▶ Task to carry out:
Quote the section that opens with the line containing "You are a computer-use" and closes with the line containing "(x=203, y=104)", both lines included, reproducing it verbatim and nothing else from the records.

▶ Data shown:
"""

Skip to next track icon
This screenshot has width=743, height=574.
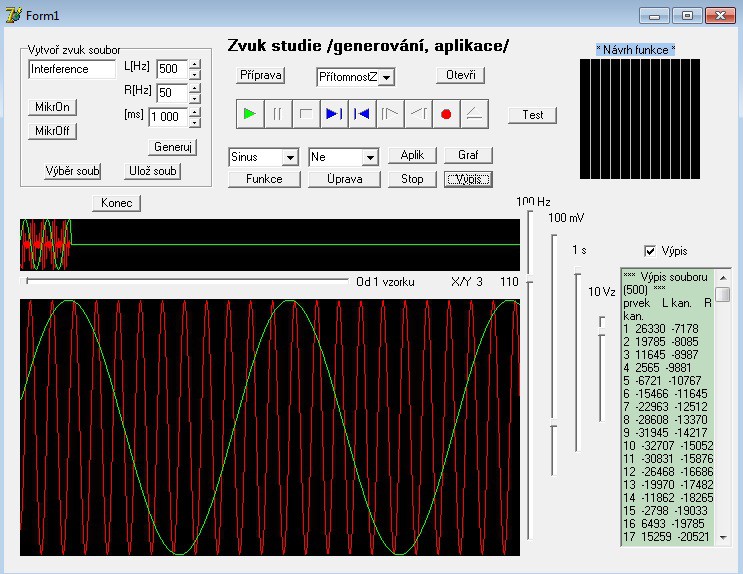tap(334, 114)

"""
"""

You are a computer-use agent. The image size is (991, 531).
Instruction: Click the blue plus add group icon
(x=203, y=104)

"""
"""

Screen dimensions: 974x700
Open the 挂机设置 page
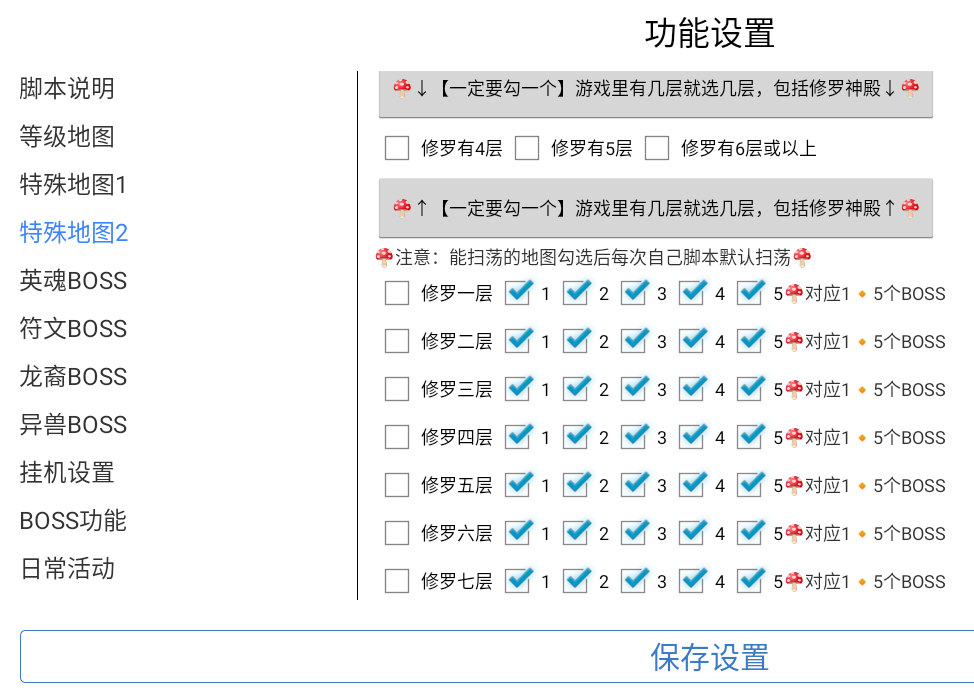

"""

▶ The answer:
You are a computer-use agent. The image size is (991, 531).
Instruction: Click the blue plus add group icon
(x=203, y=104)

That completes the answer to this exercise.